#### Source information ####

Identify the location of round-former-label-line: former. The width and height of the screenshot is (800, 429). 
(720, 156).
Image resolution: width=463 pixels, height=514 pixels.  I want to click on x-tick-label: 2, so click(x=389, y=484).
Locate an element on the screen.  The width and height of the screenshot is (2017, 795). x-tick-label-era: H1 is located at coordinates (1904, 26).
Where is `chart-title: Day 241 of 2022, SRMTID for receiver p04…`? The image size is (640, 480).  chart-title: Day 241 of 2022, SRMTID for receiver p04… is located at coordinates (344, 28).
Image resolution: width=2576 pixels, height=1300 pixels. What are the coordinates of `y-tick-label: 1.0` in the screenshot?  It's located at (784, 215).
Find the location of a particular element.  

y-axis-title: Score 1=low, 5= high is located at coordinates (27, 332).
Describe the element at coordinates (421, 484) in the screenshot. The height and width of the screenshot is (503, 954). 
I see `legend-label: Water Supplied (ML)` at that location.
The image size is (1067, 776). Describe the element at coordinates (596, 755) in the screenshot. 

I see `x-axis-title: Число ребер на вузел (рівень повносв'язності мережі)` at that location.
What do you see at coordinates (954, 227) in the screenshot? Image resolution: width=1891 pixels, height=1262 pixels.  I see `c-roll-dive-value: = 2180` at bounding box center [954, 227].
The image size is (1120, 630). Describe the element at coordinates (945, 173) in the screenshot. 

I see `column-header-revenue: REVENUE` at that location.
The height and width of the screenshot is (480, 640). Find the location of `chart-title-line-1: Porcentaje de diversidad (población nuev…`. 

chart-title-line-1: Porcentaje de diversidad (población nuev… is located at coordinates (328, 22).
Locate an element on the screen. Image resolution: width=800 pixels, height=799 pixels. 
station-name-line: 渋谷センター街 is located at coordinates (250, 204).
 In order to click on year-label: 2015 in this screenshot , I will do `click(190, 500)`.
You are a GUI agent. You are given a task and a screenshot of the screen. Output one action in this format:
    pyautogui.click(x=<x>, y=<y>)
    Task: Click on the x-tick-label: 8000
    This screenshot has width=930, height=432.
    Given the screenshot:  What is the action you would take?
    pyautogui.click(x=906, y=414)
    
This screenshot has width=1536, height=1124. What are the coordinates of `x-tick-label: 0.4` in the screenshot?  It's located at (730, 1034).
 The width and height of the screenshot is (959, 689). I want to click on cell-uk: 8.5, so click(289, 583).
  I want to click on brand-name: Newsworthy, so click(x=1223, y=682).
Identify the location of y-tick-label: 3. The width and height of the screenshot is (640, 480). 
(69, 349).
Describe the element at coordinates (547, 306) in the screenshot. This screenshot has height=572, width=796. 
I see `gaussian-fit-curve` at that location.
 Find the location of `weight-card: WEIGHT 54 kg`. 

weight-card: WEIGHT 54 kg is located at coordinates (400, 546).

####

■ About this exercise: Update the records above by replacing every occurrence of "Describe the element" with "Identify the element", and give all of the records again with everything else unchanged.

■ Response to the task:
Identify the location of round-former-label-line: former. The width and height of the screenshot is (800, 429). 
(720, 156).
Image resolution: width=463 pixels, height=514 pixels.  I want to click on x-tick-label: 2, so click(x=389, y=484).
Locate an element on the screen.  The width and height of the screenshot is (2017, 795). x-tick-label-era: H1 is located at coordinates (1904, 26).
Where is `chart-title: Day 241 of 2022, SRMTID for receiver p04…`? The image size is (640, 480).  chart-title: Day 241 of 2022, SRMTID for receiver p04… is located at coordinates (344, 28).
Image resolution: width=2576 pixels, height=1300 pixels. What are the coordinates of `y-tick-label: 1.0` in the screenshot?  It's located at (784, 215).
Find the location of a particular element.  

y-axis-title: Score 1=low, 5= high is located at coordinates (27, 332).
Identify the element at coordinates (421, 484) in the screenshot. The height and width of the screenshot is (503, 954). 
I see `legend-label: Water Supplied (ML)` at that location.
The image size is (1067, 776). Identify the element at coordinates (596, 755) in the screenshot. 

I see `x-axis-title: Число ребер на вузел (рівень повносв'язності мережі)` at that location.
What do you see at coordinates (954, 227) in the screenshot? Image resolution: width=1891 pixels, height=1262 pixels.  I see `c-roll-dive-value: = 2180` at bounding box center [954, 227].
The image size is (1120, 630). Identify the element at coordinates (945, 173) in the screenshot. 

I see `column-header-revenue: REVENUE` at that location.
The height and width of the screenshot is (480, 640). Find the location of `chart-title-line-1: Porcentaje de diversidad (población nuev…`. 

chart-title-line-1: Porcentaje de diversidad (población nuev… is located at coordinates (328, 22).
Locate an element on the screen. Image resolution: width=800 pixels, height=799 pixels. 
station-name-line: 渋谷センター街 is located at coordinates (250, 204).
 In order to click on year-label: 2015 in this screenshot , I will do `click(190, 500)`.
You are a GUI agent. You are given a task and a screenshot of the screen. Output one action in this format:
    pyautogui.click(x=<x>, y=<y>)
    Task: Click on the x-tick-label: 8000
    This screenshot has width=930, height=432.
    Given the screenshot:  What is the action you would take?
    pyautogui.click(x=906, y=414)
    
This screenshot has width=1536, height=1124. What are the coordinates of `x-tick-label: 0.4` in the screenshot?  It's located at (730, 1034).
 The width and height of the screenshot is (959, 689). I want to click on cell-uk: 8.5, so click(289, 583).
  I want to click on brand-name: Newsworthy, so click(x=1223, y=682).
Identify the location of y-tick-label: 3. The width and height of the screenshot is (640, 480). 
(69, 349).
Identify the element at coordinates (547, 306) in the screenshot. This screenshot has height=572, width=796. 
I see `gaussian-fit-curve` at that location.
 Find the location of `weight-card: WEIGHT 54 kg`. 

weight-card: WEIGHT 54 kg is located at coordinates (400, 546).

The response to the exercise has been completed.